- Born: 8 December 1889 Sarajevo, Bosnia Vilayet, Ottoman Empire
- Died: 17 May 1959 (aged 69) Skopje, PR Macedonia, FPR Yugoslavia
- Occupation: biologist

= Stanko Karaman =

Yugoslav ichthyologist

Stanko Luka Karaman (8 December 1889 – 17 May 1959) was a Yugoslav biologist of Bosnian Serb ancestry, researcher on amphipod and isopod crustaceans.

In 1926 he founded the Museum of South Serbia (later - Macedonian Museum of Natural History) in Skopje and in 1928, the Zoological Garden of Skopje.

Several species are named after him, for example Delamarella karamani Petkovski, 1957 (Harpacticoida), Stygophalangium karamani Oudemans, 1933 (Arachnida), or Macedonethes stankoi I. Karaman, 2003 (Isopoda).

-- Listed records --

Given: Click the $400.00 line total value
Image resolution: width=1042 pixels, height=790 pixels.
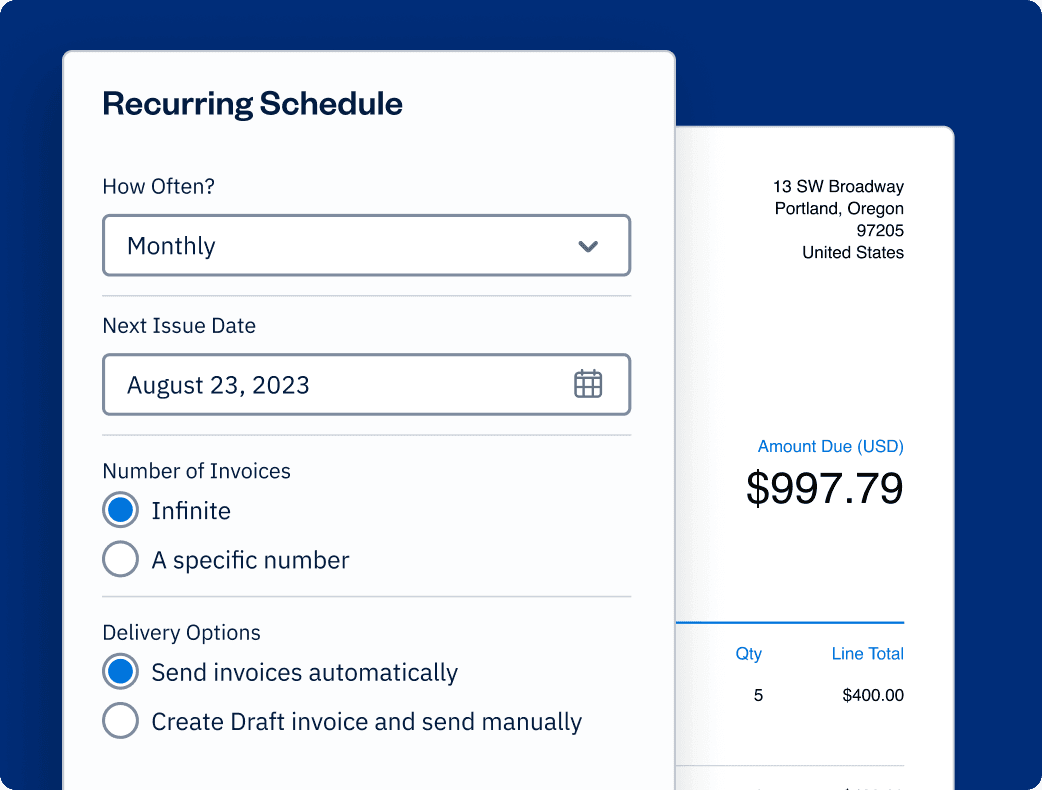Looking at the screenshot, I should (873, 695).
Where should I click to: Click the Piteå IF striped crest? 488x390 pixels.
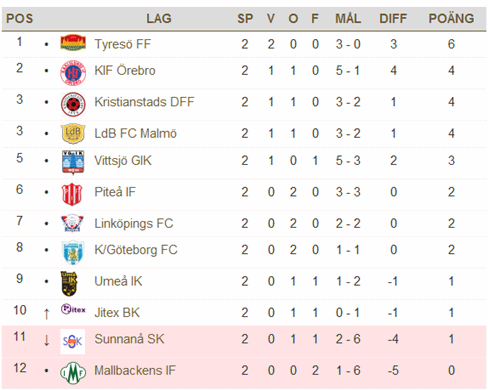pos(72,194)
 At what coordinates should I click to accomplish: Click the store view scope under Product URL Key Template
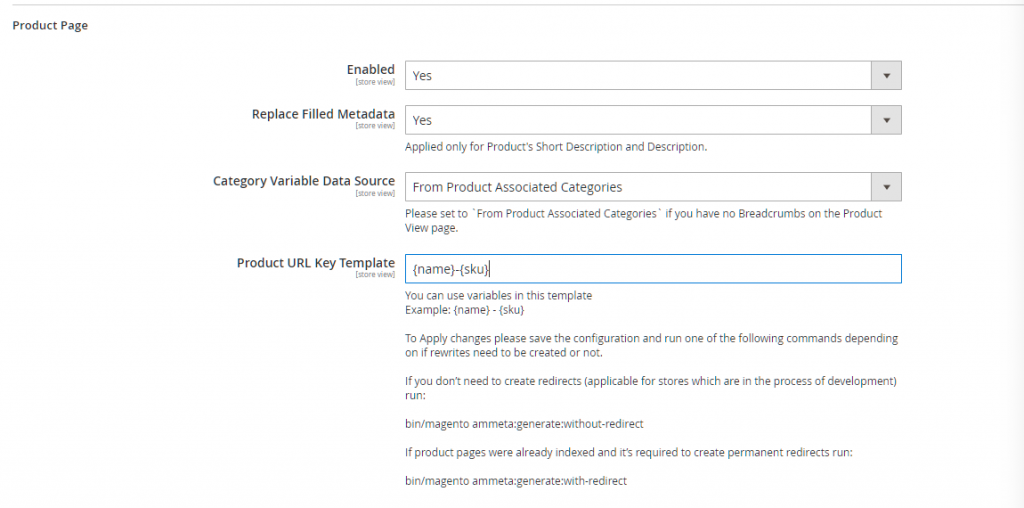[375, 275]
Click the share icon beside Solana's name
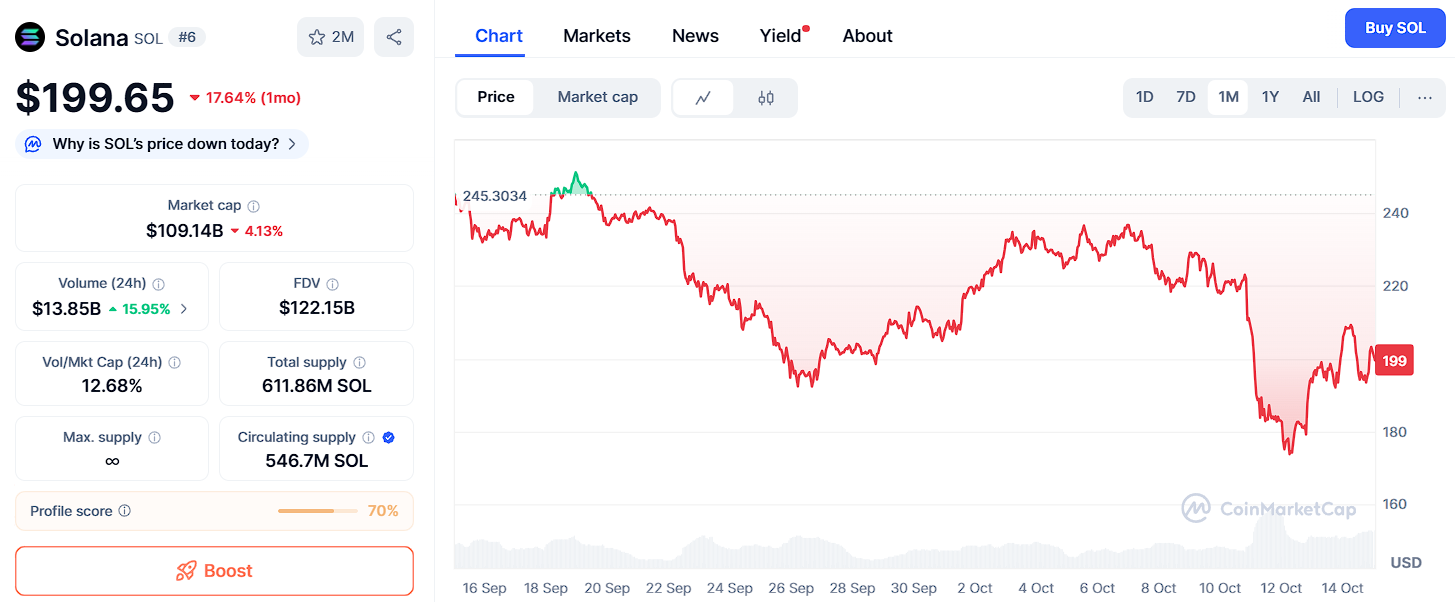 click(394, 37)
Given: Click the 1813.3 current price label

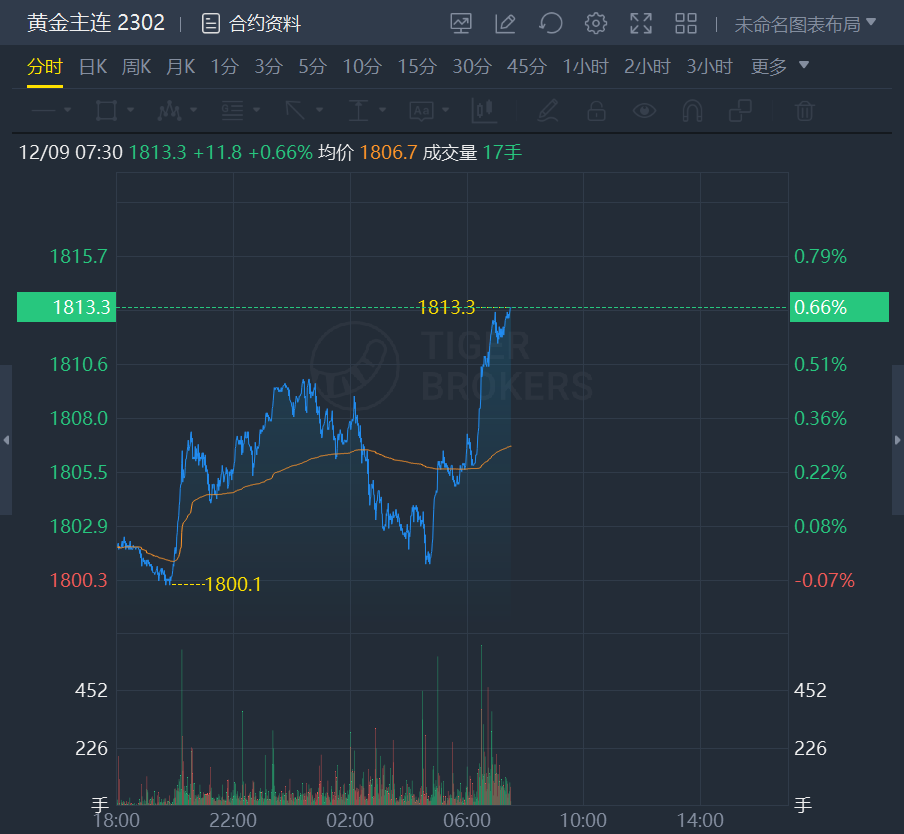Looking at the screenshot, I should click(x=66, y=307).
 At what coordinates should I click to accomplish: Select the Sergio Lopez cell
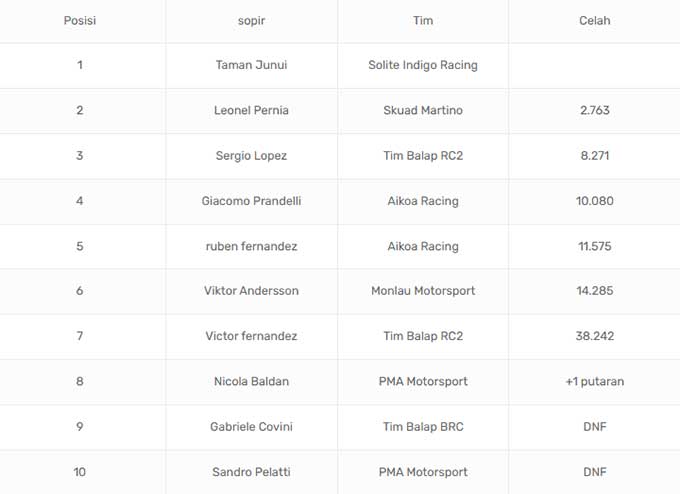pyautogui.click(x=251, y=155)
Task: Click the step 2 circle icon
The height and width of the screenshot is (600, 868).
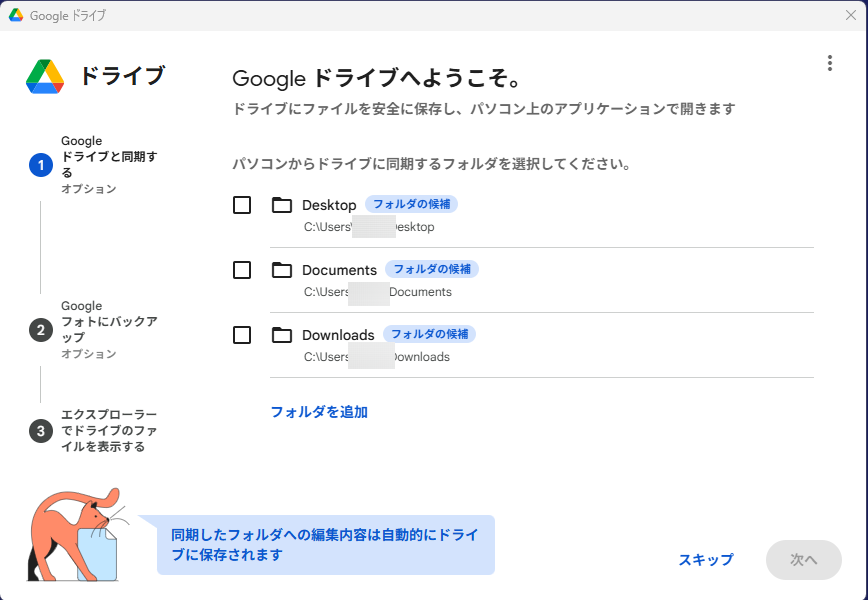Action: pyautogui.click(x=41, y=330)
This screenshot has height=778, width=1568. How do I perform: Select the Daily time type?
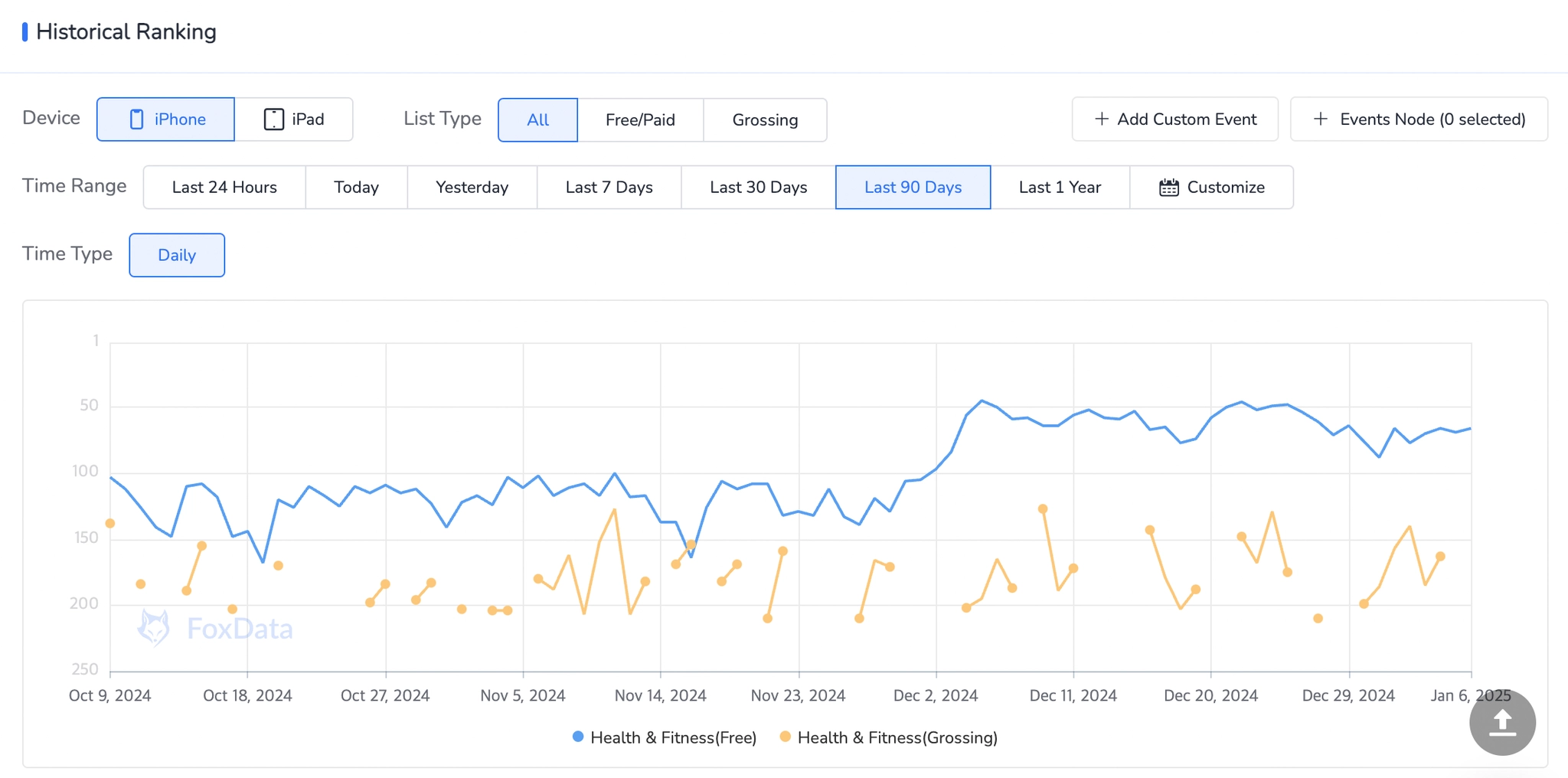[177, 255]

-- Task A --
List each species that the Stanko Karaman biography says is named after him, along with the author, year, and group it gives for each.
-- Task B --
Continue the Stanko Karaman biography after its final sentence.

-- Answer area A --
- Delamarella karamani Petkovski, 1957 (Harpacticoida)
- Stygophalangium karamani Oudemans, 1933 (Arachnida)
- Macedonethes stankoi I. Karaman, 2003 (Isopoda)

-- Answer area B --
Other taxa named karamani are labeled after his son Gordan S. Karaman, also a carcinologist.

==Publications==
- Pisces Macedoniae, Split 1924 pp. 90
- Komarci Dalmacije i njihovo suzbijanje.- Glasnik Ministarstva narodnog zdravlja, Institut za proucavanje i suzbijanje malarije Trogir, Split, 1925, pp. 1–40.